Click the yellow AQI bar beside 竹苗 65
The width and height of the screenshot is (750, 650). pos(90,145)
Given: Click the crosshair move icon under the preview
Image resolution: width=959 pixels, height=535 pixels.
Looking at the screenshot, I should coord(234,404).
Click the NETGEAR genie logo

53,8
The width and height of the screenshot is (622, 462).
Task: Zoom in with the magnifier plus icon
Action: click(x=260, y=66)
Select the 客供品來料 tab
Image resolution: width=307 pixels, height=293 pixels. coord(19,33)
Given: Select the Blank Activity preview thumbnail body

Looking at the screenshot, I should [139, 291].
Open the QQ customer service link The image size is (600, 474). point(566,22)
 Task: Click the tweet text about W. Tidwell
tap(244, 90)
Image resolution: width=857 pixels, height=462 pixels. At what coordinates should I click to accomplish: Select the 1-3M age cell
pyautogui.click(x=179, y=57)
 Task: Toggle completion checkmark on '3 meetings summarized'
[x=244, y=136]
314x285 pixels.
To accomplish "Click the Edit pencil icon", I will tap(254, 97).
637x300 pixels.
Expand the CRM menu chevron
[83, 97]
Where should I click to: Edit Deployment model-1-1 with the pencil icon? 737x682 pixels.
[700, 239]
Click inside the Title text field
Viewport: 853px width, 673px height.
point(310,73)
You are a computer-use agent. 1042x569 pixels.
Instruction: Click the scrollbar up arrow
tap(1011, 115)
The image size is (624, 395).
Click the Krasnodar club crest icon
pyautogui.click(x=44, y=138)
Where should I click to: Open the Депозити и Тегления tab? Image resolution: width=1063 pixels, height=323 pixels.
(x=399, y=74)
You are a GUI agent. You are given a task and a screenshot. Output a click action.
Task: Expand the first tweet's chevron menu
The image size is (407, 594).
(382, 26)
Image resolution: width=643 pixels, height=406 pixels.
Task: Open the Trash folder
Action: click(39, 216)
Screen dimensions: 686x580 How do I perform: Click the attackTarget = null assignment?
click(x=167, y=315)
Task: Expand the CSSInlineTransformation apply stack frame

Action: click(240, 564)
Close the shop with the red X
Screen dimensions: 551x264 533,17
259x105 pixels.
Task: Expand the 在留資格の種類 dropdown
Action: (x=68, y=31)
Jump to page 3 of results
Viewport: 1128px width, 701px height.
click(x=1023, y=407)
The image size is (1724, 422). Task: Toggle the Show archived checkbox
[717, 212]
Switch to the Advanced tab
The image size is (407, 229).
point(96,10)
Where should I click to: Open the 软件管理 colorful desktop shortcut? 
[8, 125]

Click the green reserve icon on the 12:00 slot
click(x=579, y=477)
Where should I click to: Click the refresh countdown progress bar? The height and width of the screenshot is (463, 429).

# Task brief
All lines of the listing that contain the word "agent" should be copied out.

# Response below
You are a computer-use agent. 1042x569 pixels.
You are a GUI agent. You are given a task and a screenshot. Output a click action.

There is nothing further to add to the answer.